圖5 黃連NRAMP5蛋白的多序列比對分析

4 討論

黃連屬于毛茛科植物，是現存雙子葉植物的重要基部類群之一，其根莖作為中藥使用已有2000多年的歷史，不但是中醫處方最常用品種，也是中成藥的重要原料。據《全國中成藥品種目錄》統計，以黃連作原料制生產的中成藥有黃連上清片、香連丸等108 種之多[23]。黃文麗等人[24]利用ICP-MS、細胞分餾、連續萃取等方法分析鎘在黃連中的分布及化學形態，發現黃連中Cd 的累積分布為：根＞莖＞葉＞子實，大部分富集在根部，少量遷移到地上部，且Cd主要積累在周皮、皮層、髓和根際維管束中，外周皮和皮層中Cd含量較高，髓和根際維管束中Cd含量較低，同時還發現在黃連中Ca 與Cd 的時空分布位置相似，認為Ca2+通道是Cd 進入植物的一條途徑，對二價陽離子轉運蛋白的挖掘研究對解析其重金屬鎘富集機制，對推動其無公害種植具有重要的現實意義。
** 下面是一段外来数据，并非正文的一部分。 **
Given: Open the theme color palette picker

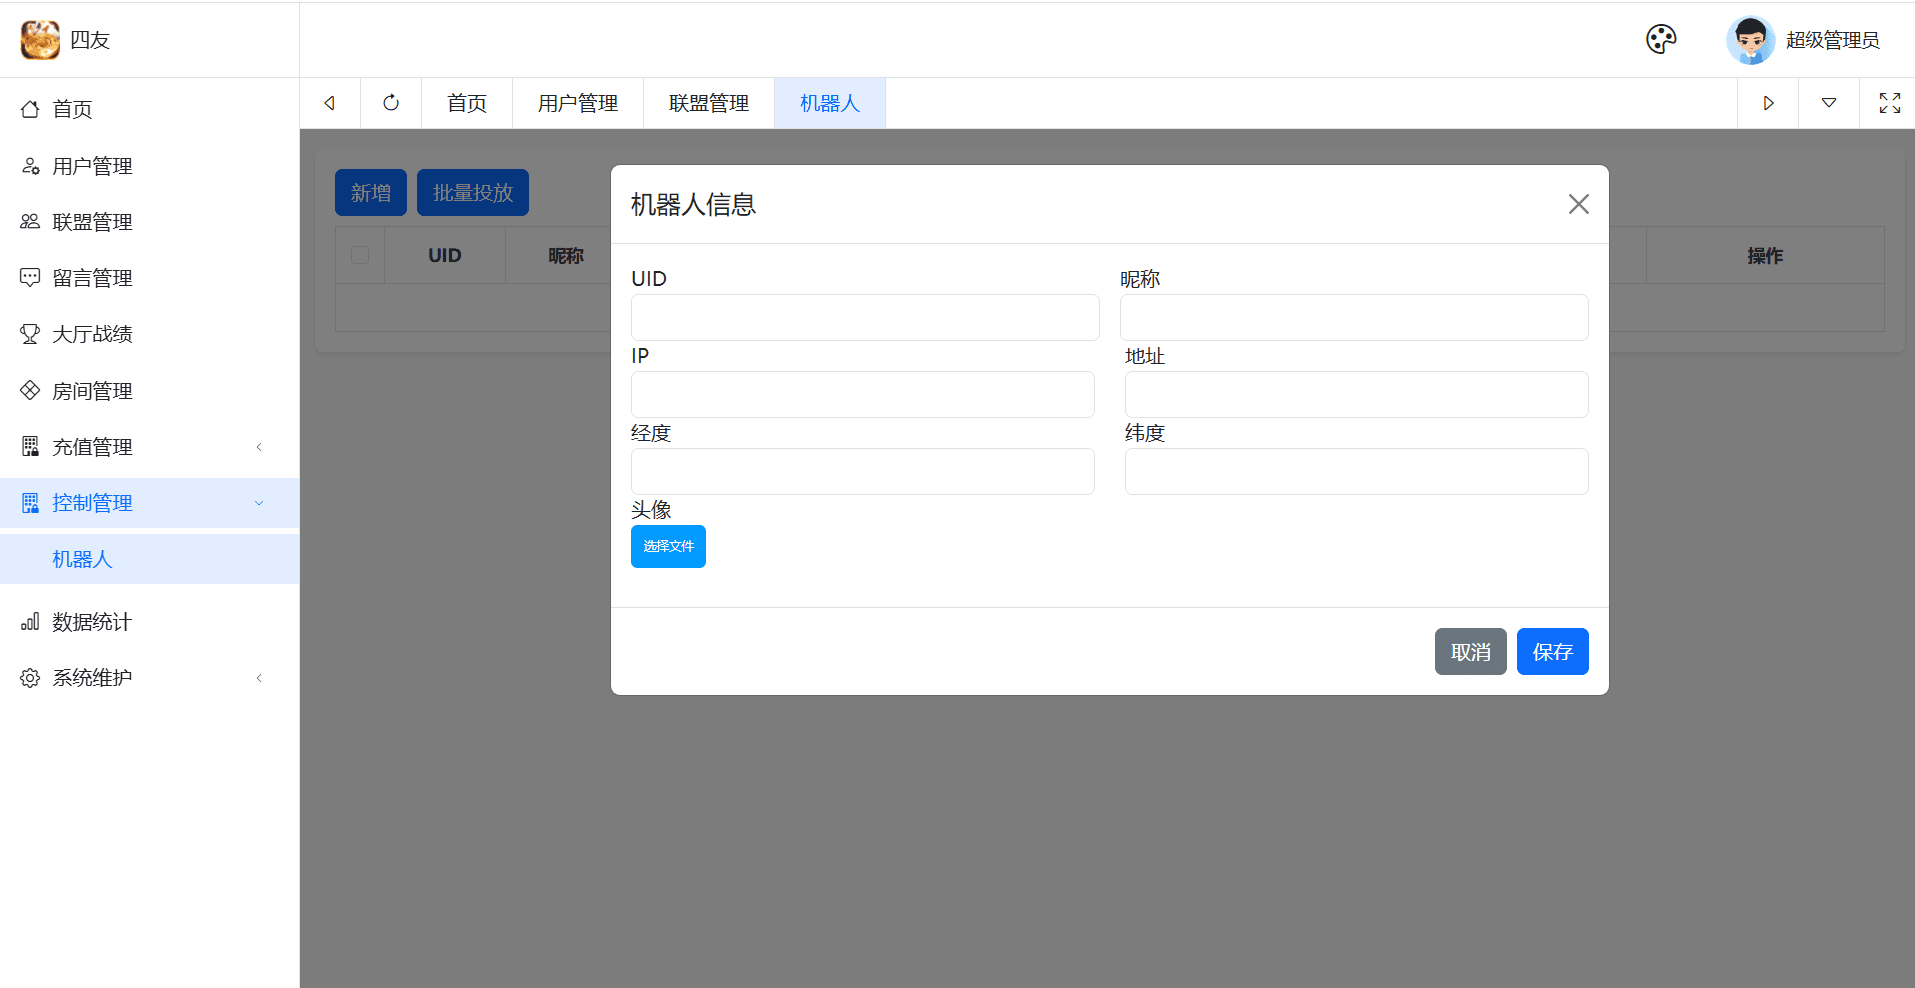Looking at the screenshot, I should click(1660, 39).
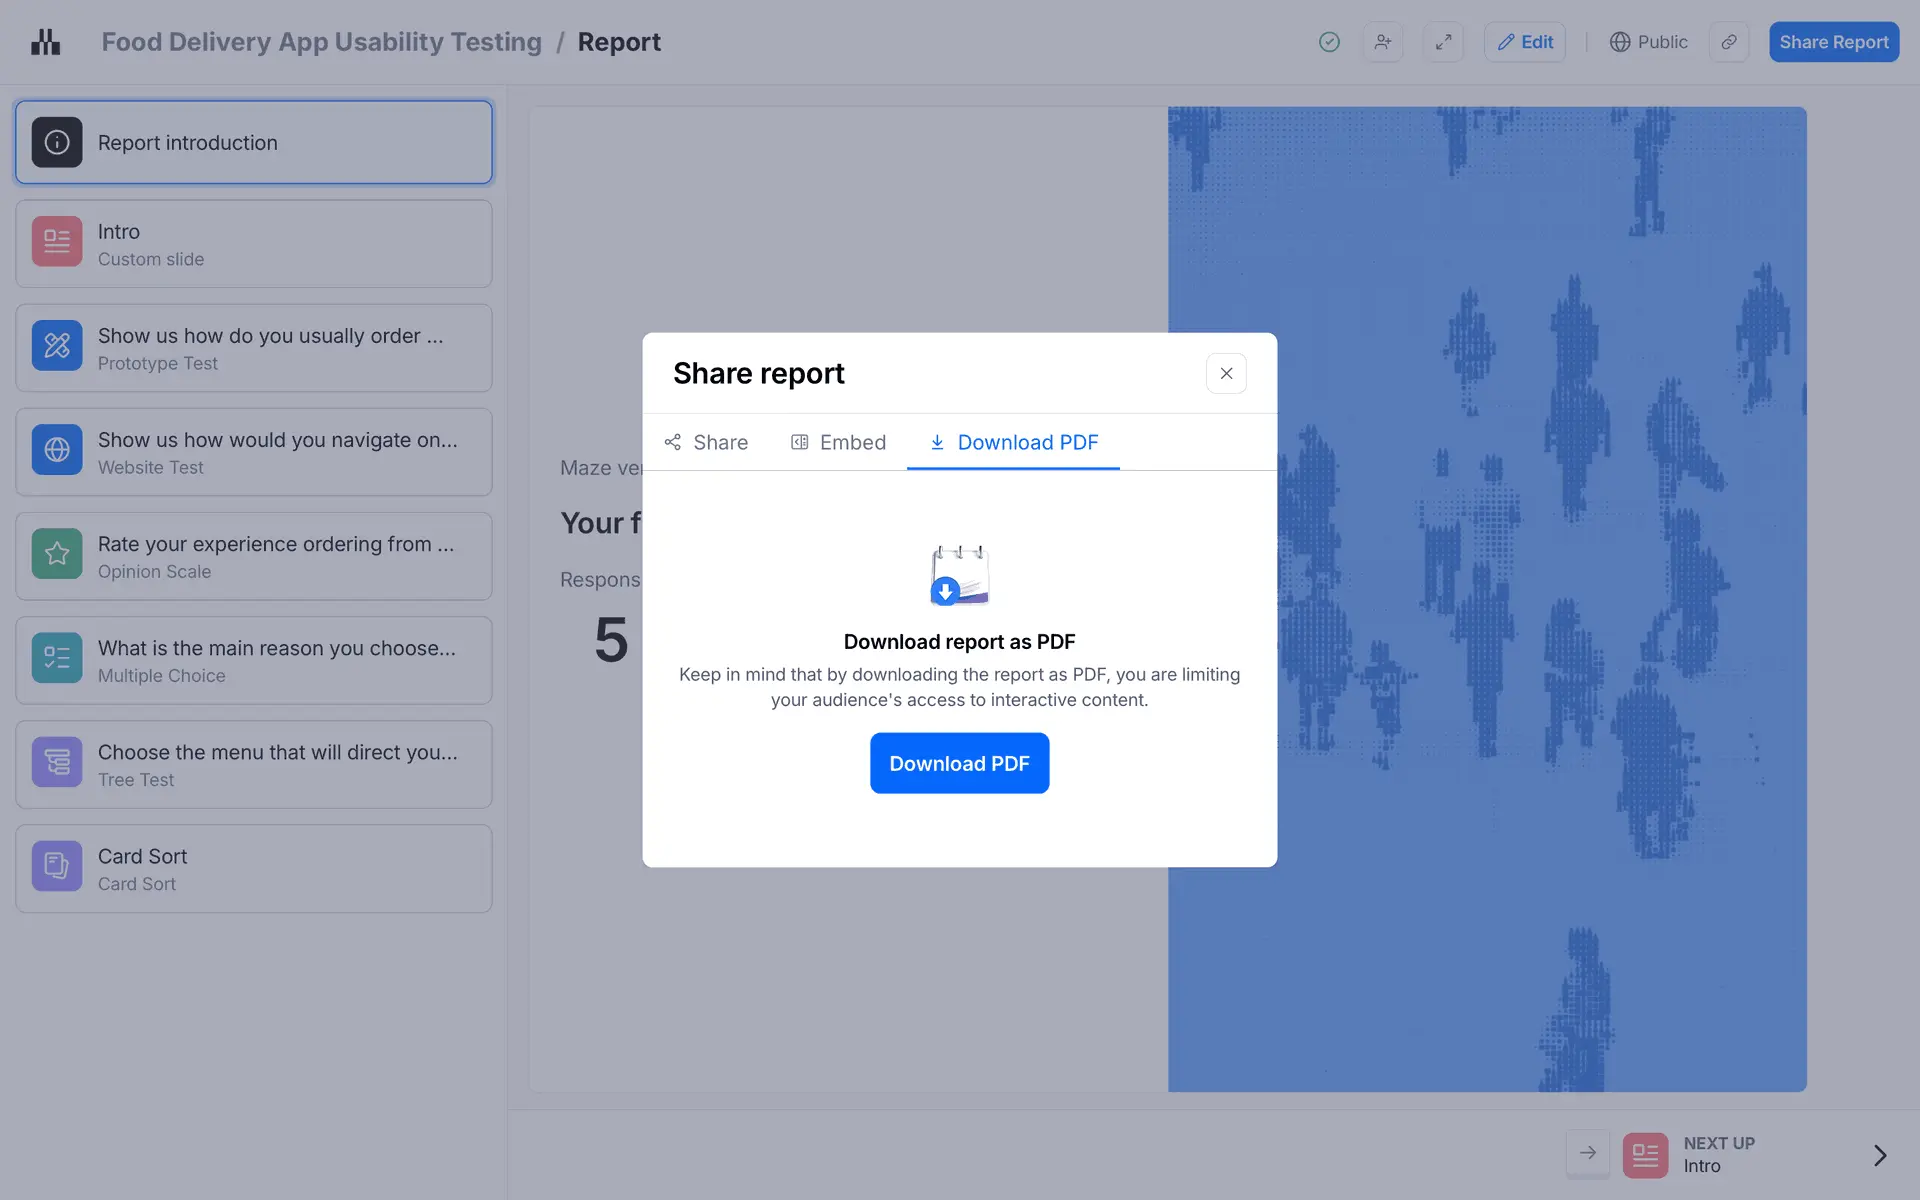Select the Opinion Scale star icon
The width and height of the screenshot is (1920, 1200).
coord(57,554)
NRAMP 家族基因在進化過程中高度保守，廣泛分布于哺乳動物、酵母和高等植物中，并參與了金屬轉運和抗微生物感染等多種過程。到目前為止，該家族的幾個成員已經從擬南芥、水稻和番茄中分離出來。在本研究中，從黃連中克隆獲得可能參與鎘吸收轉運的NRAMP基因CcNRAMP5，并以此為基礎對其基本理化性質、亞細胞定位以及結構組成等方面進行了分析。CcNRAMP5 蛋白具有11 個跨膜區，在第279-282 位氨基酸殘基處存在一個N-糖基化位點，含有一個NRAMP 特征結構域，亞細胞定位在質膜上，這符合NRAMP 蛋白的重要特征。序列相似性比對和系統進化樹分析表明，黃連CcNRAMP5 蛋白與博落回、罌粟等植物的NRAMP5 蛋白親緣關系最近，序列相似性高，同時推測CcNRAMP5 蛋白可能與這些蛋白具有相似功能。
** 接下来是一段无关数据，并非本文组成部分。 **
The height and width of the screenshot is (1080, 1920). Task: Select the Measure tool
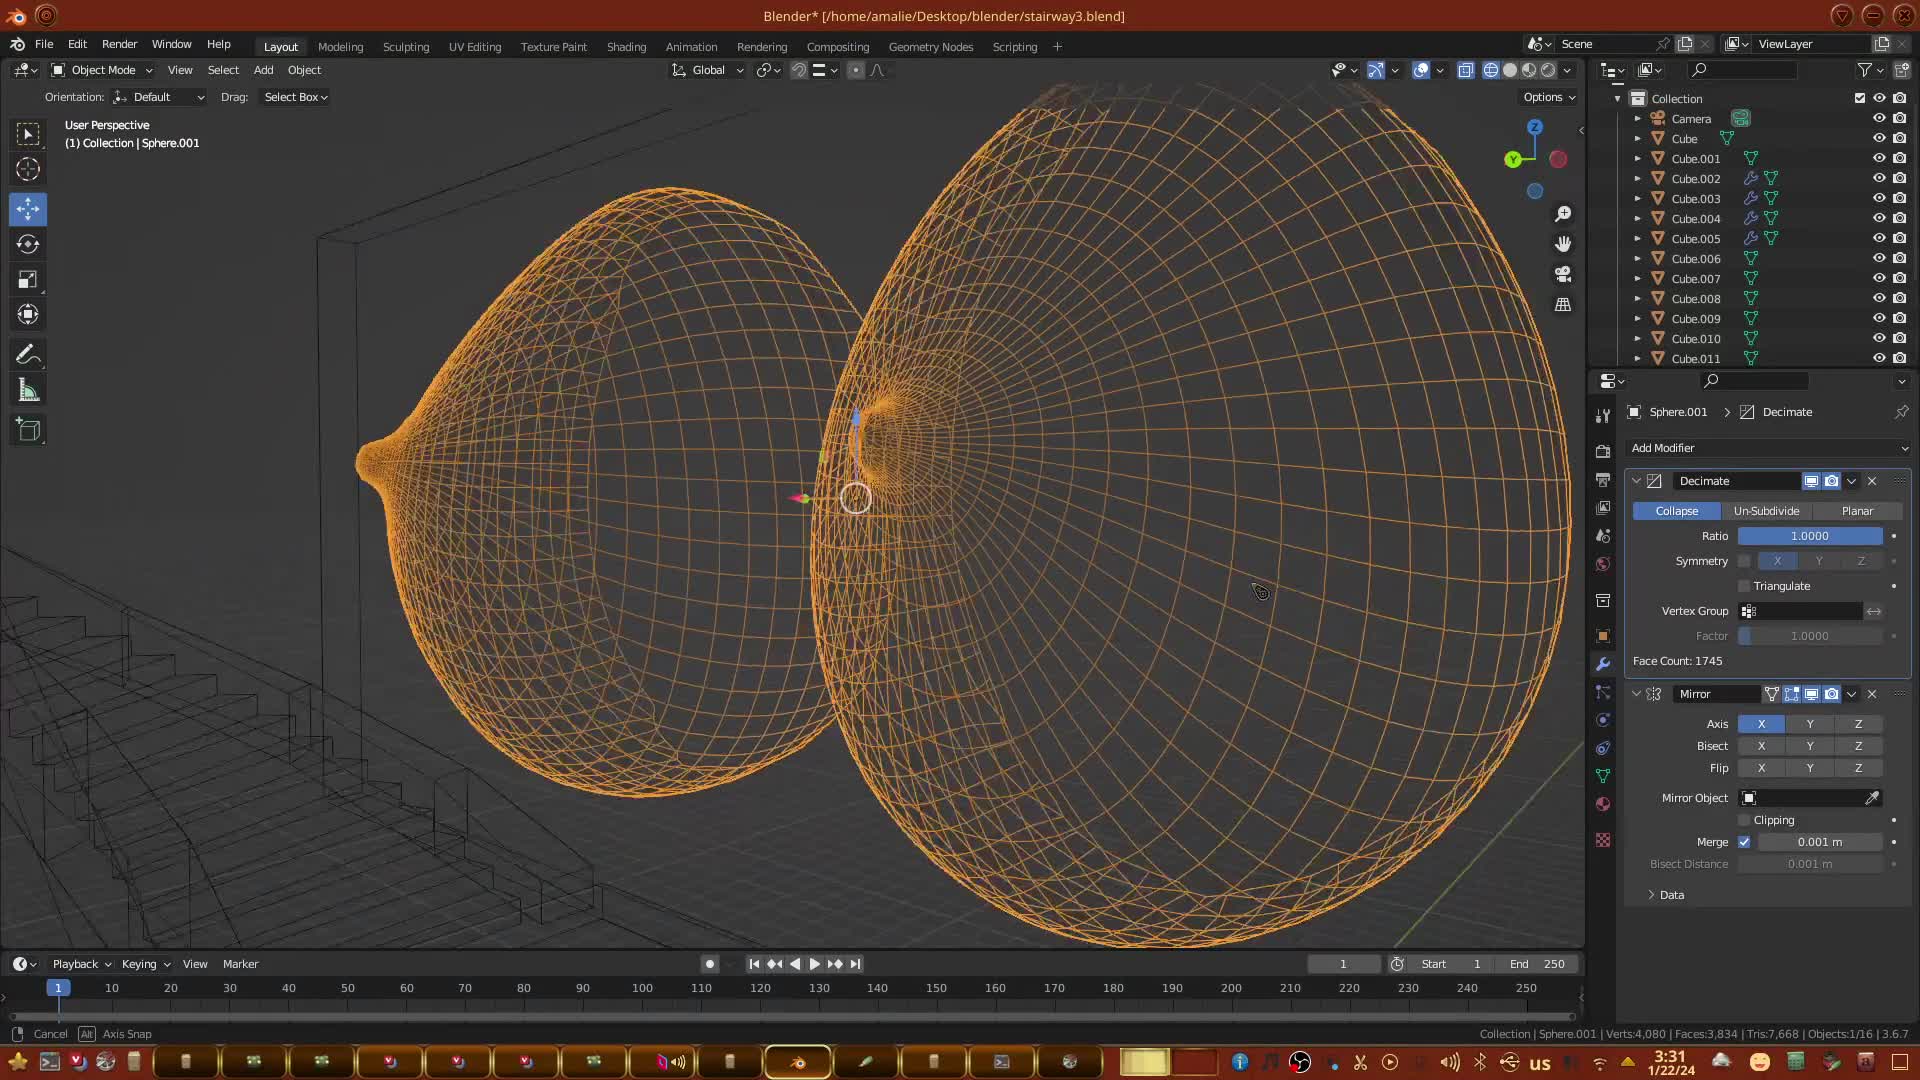(28, 391)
在水稻中，OsNRAMP5表達于質膜中，參與水稻錳、鐵、鎘的轉運，在水稻根表皮、外皮層、皮層外層以及木質部周圍組織中均有表達[25-27]。大麥HvNramp5定位在質膜上，是鎘和錳的金屬轉運體[28]。擬南芥AtNRAMP3和AtNRAMP5位于液泡膜上，在擬南芥的根和葉中均有表達，作為鎘轉運蛋白，他們參與鎘離子向細胞質的外排，起重金屬解毒作用[29]。波蘭小麥TpNRAMP5可以運輸Cd、Co、Mn，但對鐵和鋅含量沒有影響[30]。煙草中NRAMP基因在生物脅迫響應和次生代謝途徑中具有特異性。可可中TcNRAMP3和TcNRAMP5可以轉運生長必需的二價金屬陽離子（Fe、Mn）和Cd2+，敲除TcNRAMP5有望獲得低Cd 品種可可[31]。這說明NRAMP家族基因在維持植物體對金屬的吸收和運輸中起重要作用，尤其是對二價金屬離子，如Fe、Mn、Zn、Cu 和Cd。CcNRAMP5 是第一個從黃連植物中分離出來的NRAMP 金屬轉運蛋白家族成員，與桑（Morus alba）[32]、蘋果（Malus domestica）[15]、可可（Theobroma cacao）、香橙（Citrus junos）[33]親緣關系較近，可能與黃連植物體內包括Cd在內的二價金屬離子的吸收和轉運有關，其機制和功能在進一步的功能驗證工作中將進行探討。

5 結論

綜上所述，本次研究首次通過TA 克隆得到黃連NRAMP5基因，并運用生物信息學方法對其理化性質、結構特征等進行了分析預測，綜合前人研究結果，筆者推測黃連NRAMP5基因可能在黃連Cd 的吸收轉運過程發揮重要作用。